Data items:

============================================================

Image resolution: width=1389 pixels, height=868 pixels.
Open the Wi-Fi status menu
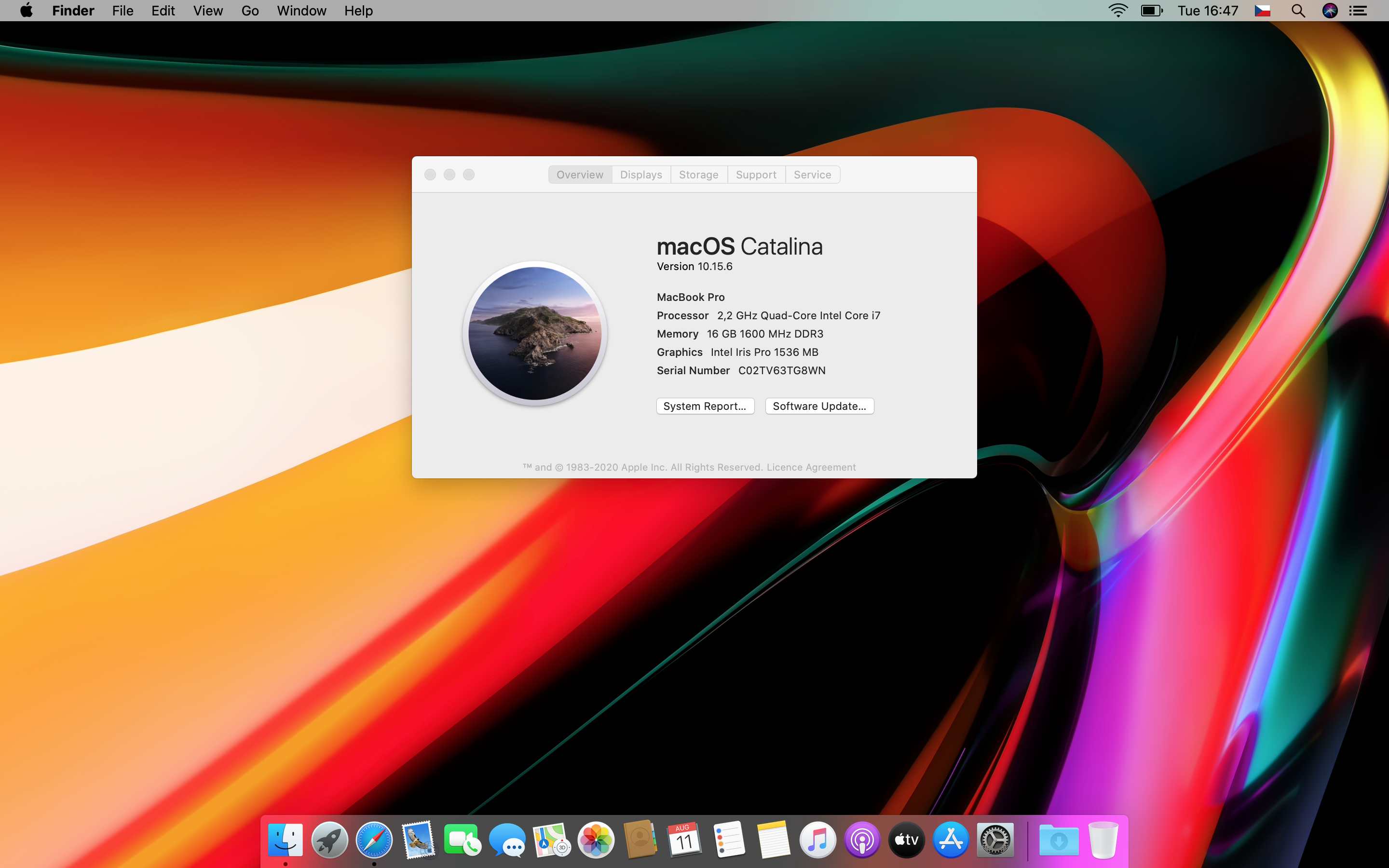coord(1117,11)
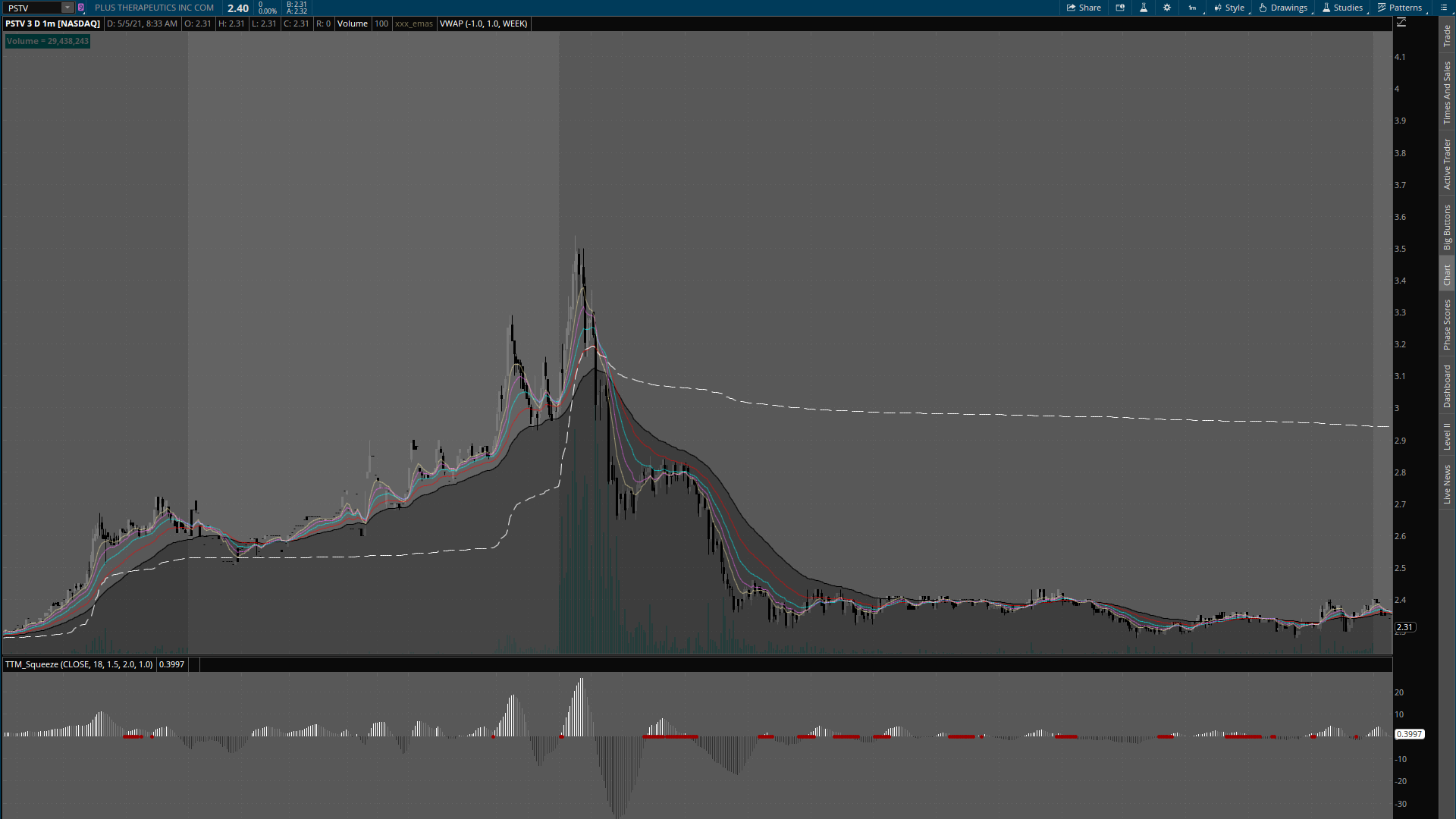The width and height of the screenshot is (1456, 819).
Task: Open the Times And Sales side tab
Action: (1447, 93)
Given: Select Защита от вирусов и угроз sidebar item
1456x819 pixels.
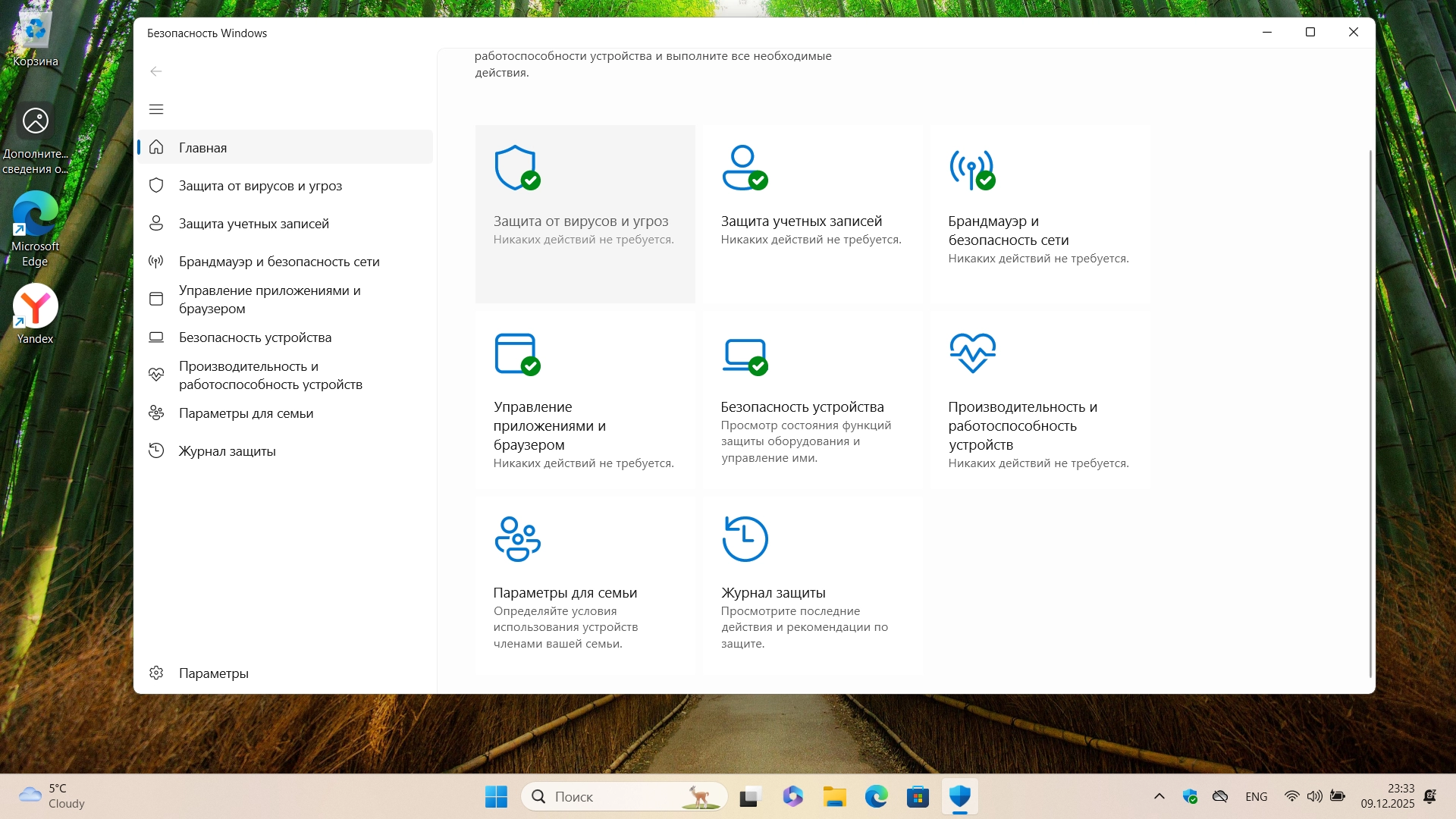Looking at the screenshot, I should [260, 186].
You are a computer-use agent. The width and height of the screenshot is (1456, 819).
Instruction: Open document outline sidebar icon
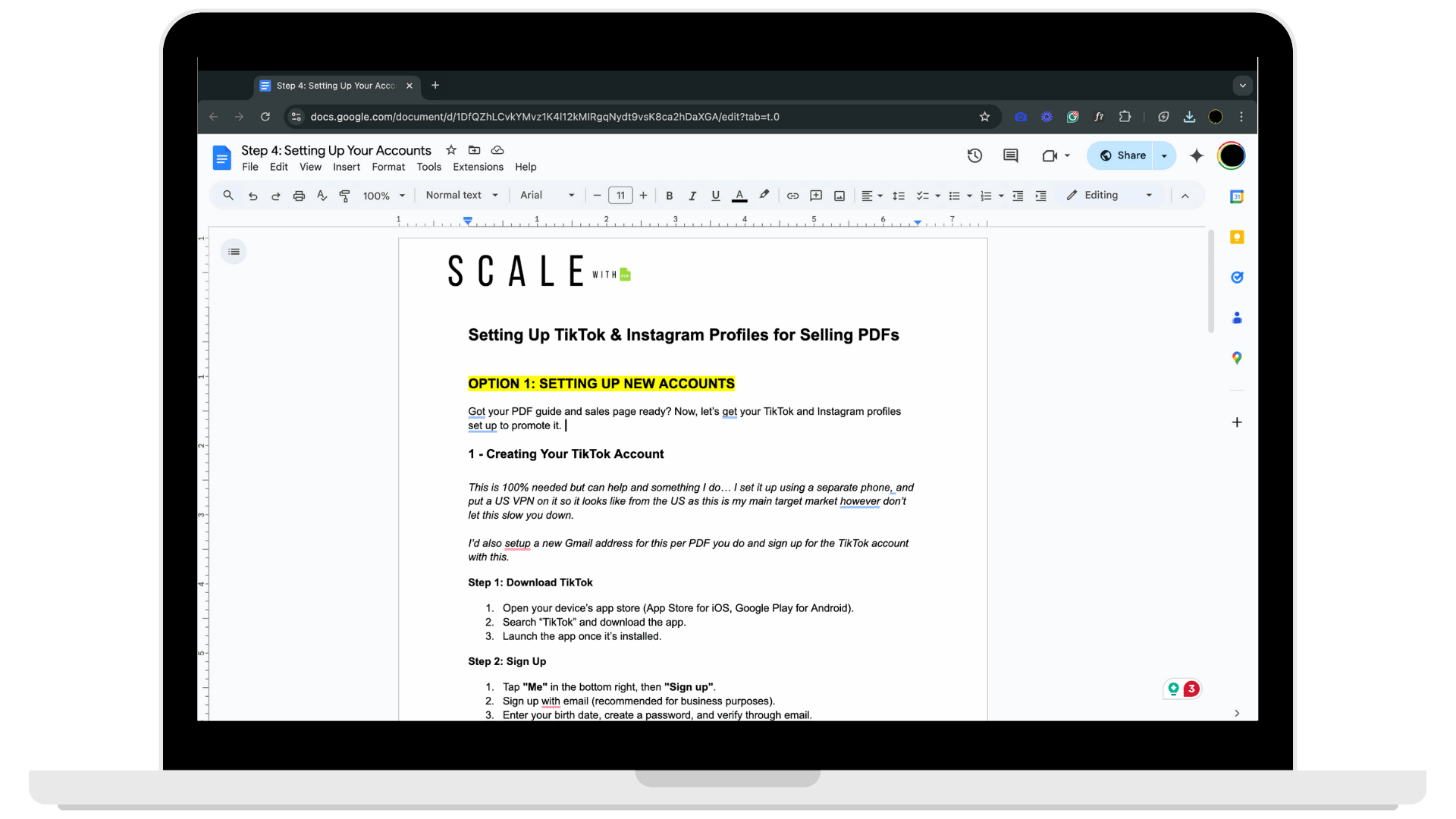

============================================================

* **ACTIVITY**
When repeating the entries, leave out every picture and keep the rest exact.

* **COMPLETED TASK**
Image resolution: width=1389 pixels, height=868 pixels.
Open the Wi-Fi status menu
coord(1117,11)
The width and height of the screenshot is (1456, 819).
Task: Open the Times And Sales side tab
Action: (1447, 93)
Given: Select Защита от вирусов и угроз sidebar item
1456x819 pixels.
Looking at the screenshot, I should [260, 186].
You are a computer-use agent. The width and height of the screenshot is (1456, 819).
Instruction: Open document outline sidebar icon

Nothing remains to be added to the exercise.